One of the most impactful medical interventions for women was the wide dissemination of birth control starting in the 1960’s. The ability to delay and plan pregnancy opened opportunities for countless women and continues to do so today. Women who access contraception before age 21 are significantly more likely to graduate college than those who do not.
In addition, it is responsible for more than 30% of the increase of women in skilled careers from 1970-1990.
It is estimated that 1/3 of wage gains made by women since the 1960s is attributed to access to contraception.
It also leads to better health outcomes for women and children. Children born immediately after family planning methods became widely available were less likely to be born into poverty and more likely to be enrolled in high school at age 16.
Birth control has also been associated with lower teen pregnancy rates as well as lower rates of ovarian and endometrial cancer.
As we think about these immediate threats to women’s health, the undercurrent of biases many thought had dissipated rise to the surface. The recent changes to Title X funding assumes that women cannot make their own decisions about what is right for their bodies and their lives. Policies rooted in these biases have a real and lasting impact on women’s health.
The federal government expanded the availability of family planning and comprehensive health services to low-income families with the passage of Title X in 1970. The program, while prohibiting agencies from using federal funds to pay for abortion services in the vast majority of cases, provided family planning services to over 4 million patients in 2018 through community health centers and state public health departments.
In early 2018, the Trump administration issued a rule, which went into effect this week, that changes the criteria for providers who receive funding through the Title X program. It requires full financial and physical separation from abortion services. In practice, this means clinics are required to separate entrances, billing systems, front desk staff and exam and waiting rooms.
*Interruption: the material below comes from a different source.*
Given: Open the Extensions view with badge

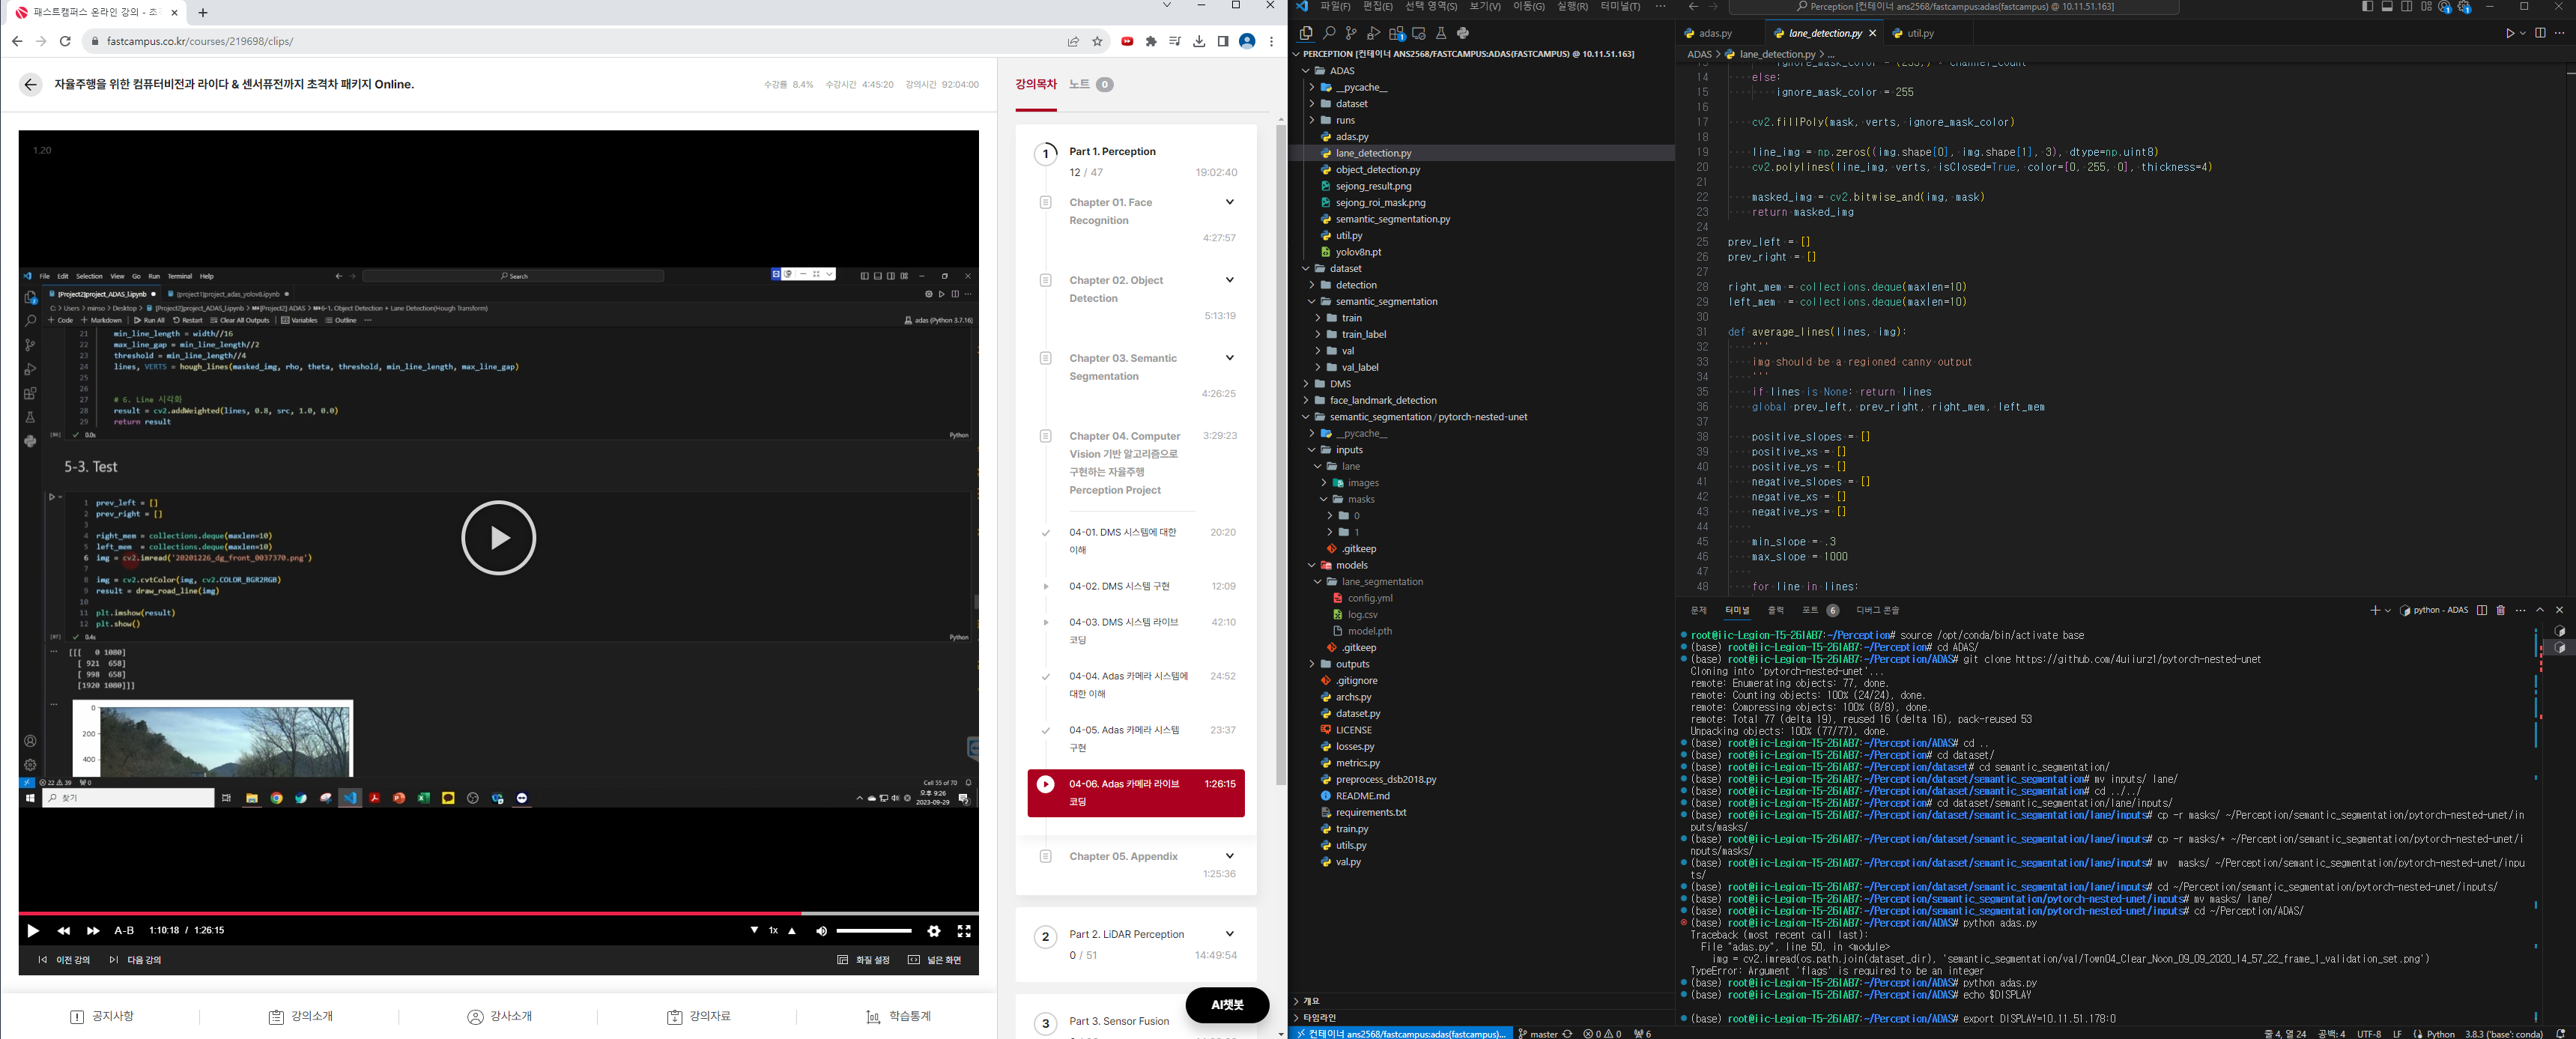Looking at the screenshot, I should [x=1396, y=33].
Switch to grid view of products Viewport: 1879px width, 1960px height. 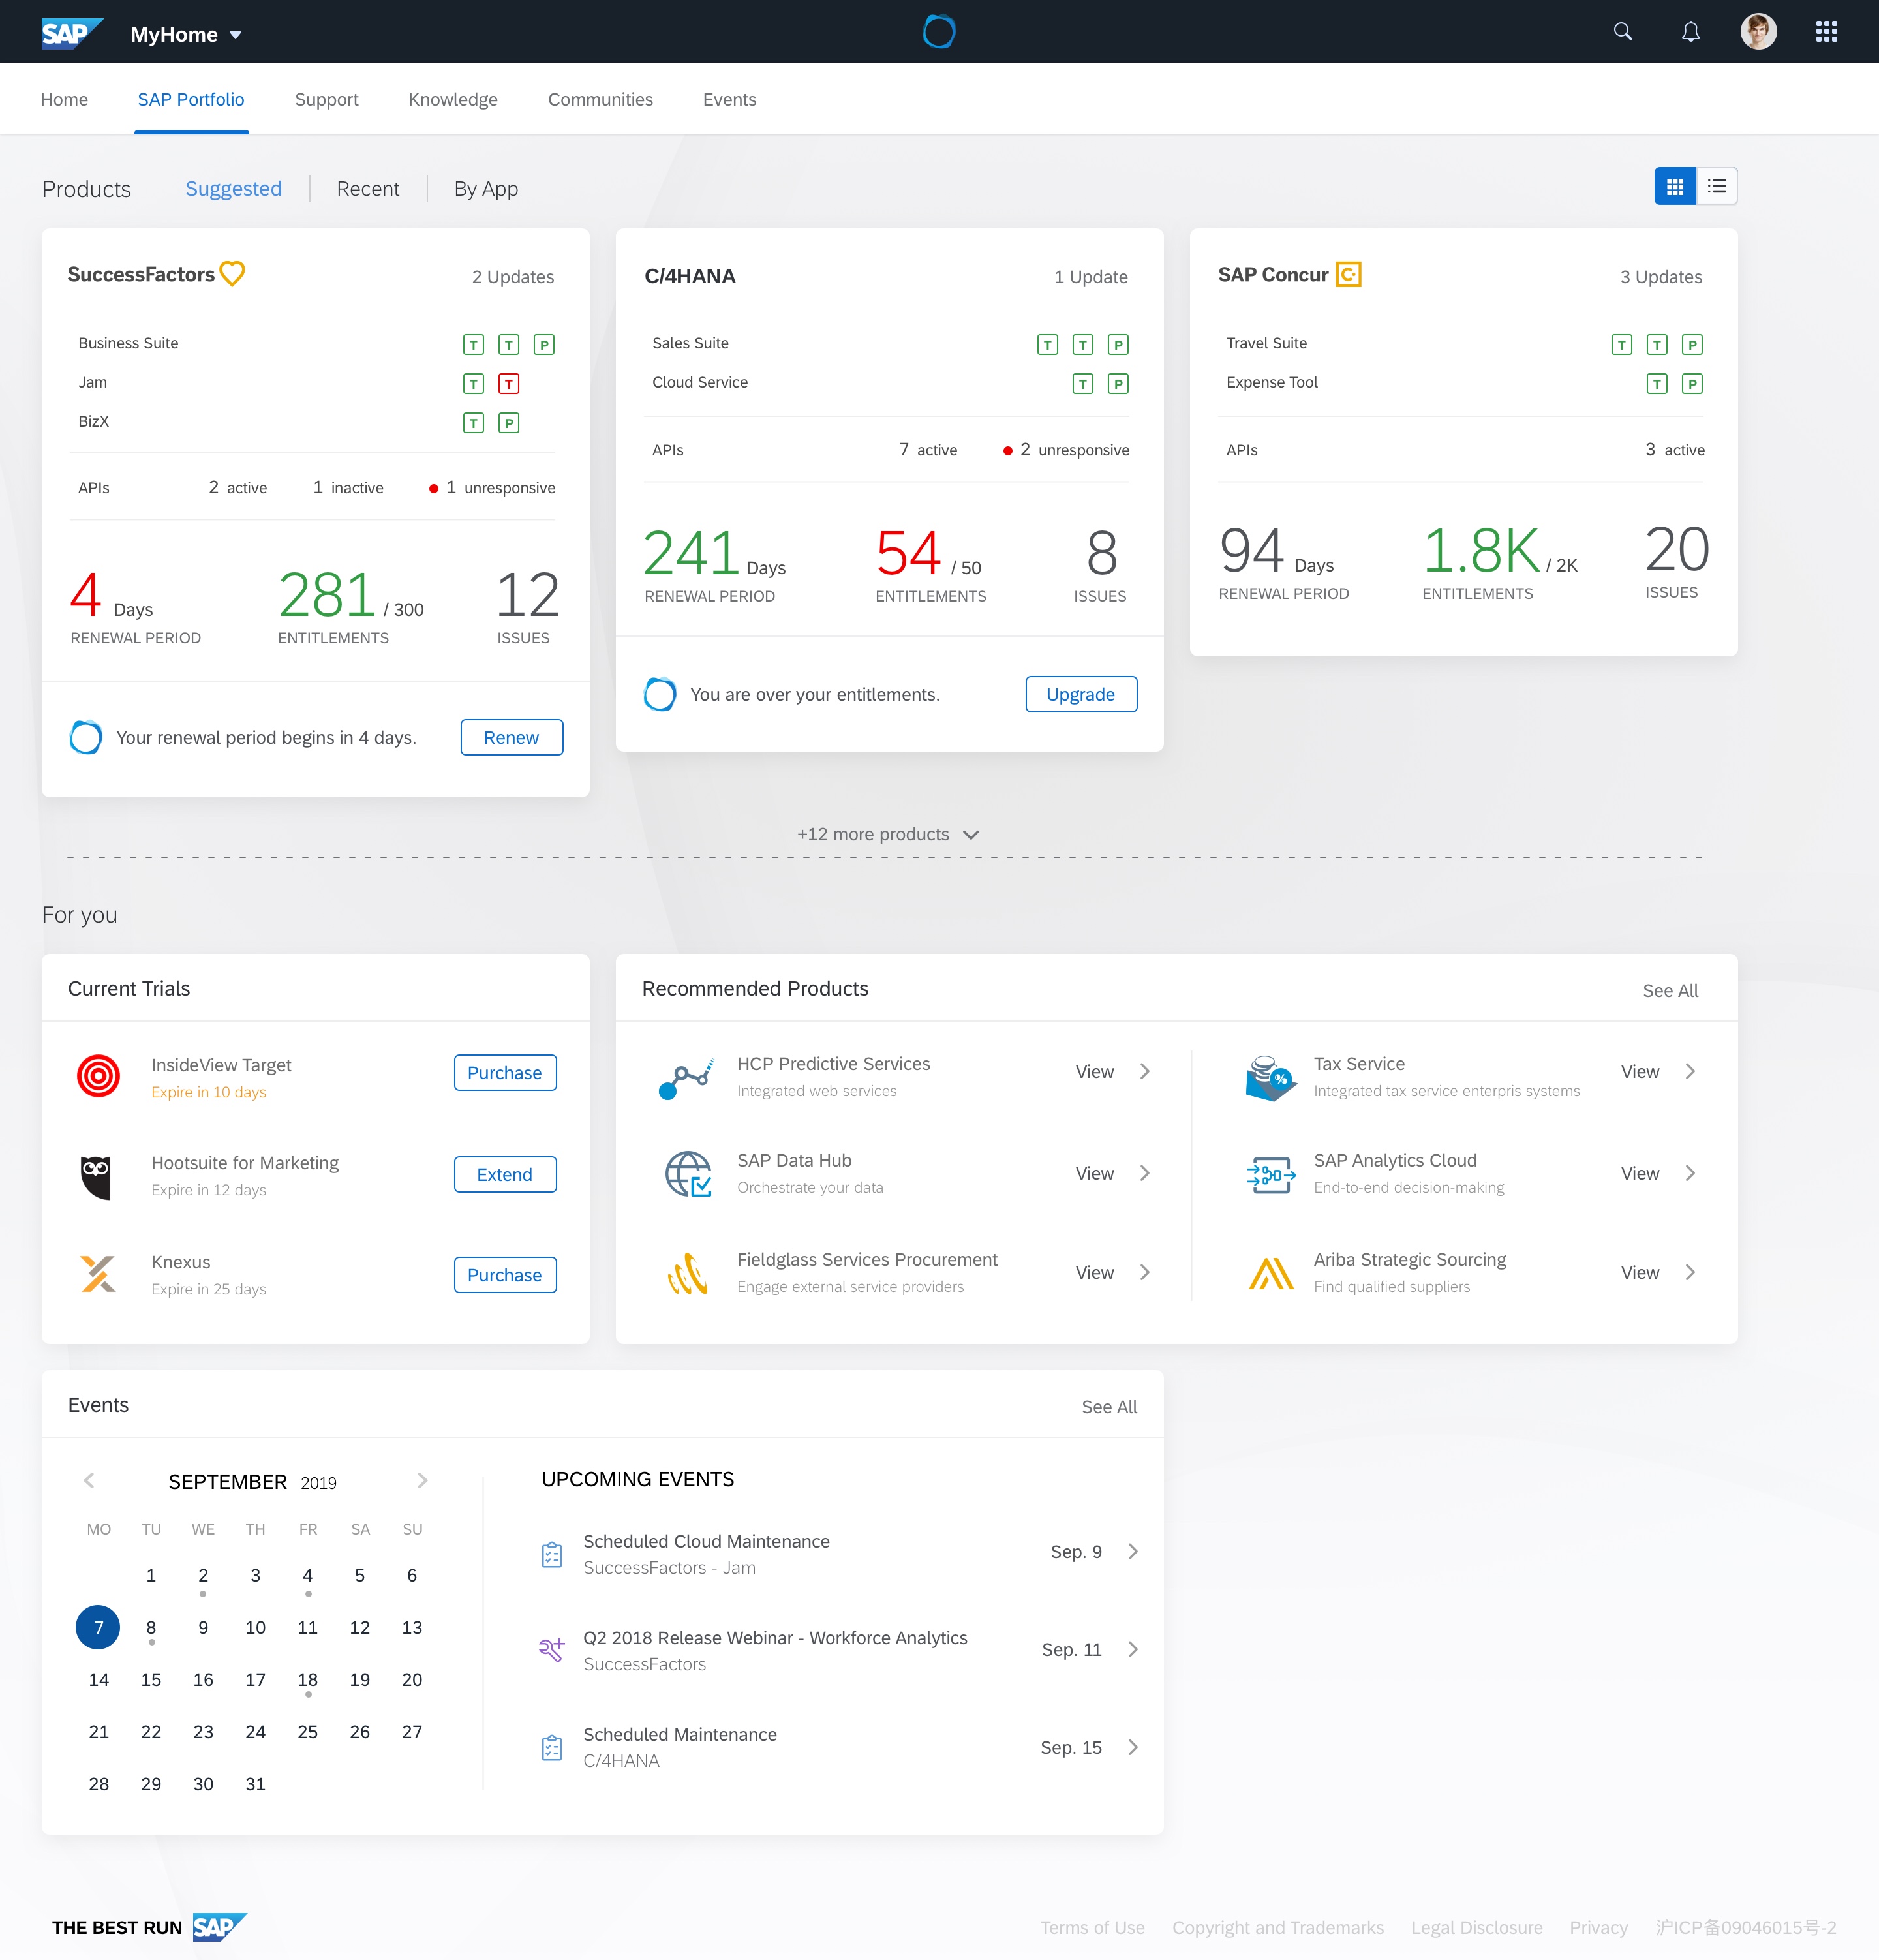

This is most often not financially feasible and essentially prohibits any clinic that performs abortions from receiving Title X funding. In addition, providers must either offer primary care or be in close proximity to a primary care provider. This could mean many rural clinics would not be eligible for funding.
The rule further prohibits the providers from making referrals for abortions and eliminates the requirement that providers present patients with a full range of family planning methods. Providers are required to provide information on natural family planning and infertility, but can choose to not inform patients about the most clinically effective birth control methods, such as birth control pills, IUDs and condoms. Several states, including Massachusetts, as well as advocacy groups have filed lawsuits seeking to reverse these rule changes. These cases are currently pending.
The equity issue at play here is not simply about the legality and/or morality of abortion. Rather it is about who is able to access the medical care that will enable them to live their healthiest life. Planned Parenthood, which served over 40% of Title X patients, has announced that it will pull out of the program. In some states, like Massachusetts, the state will increase state funding to keep clinics open. However, even in these states, this is not a feasible long-term solution. If not reversed, it will leave a gap in care for too many low-income women and men.
Reproductive rights are an integral component of equity for women. The Title X restrictions are one example of how quickly gains in access to high quality care and information can be reversed.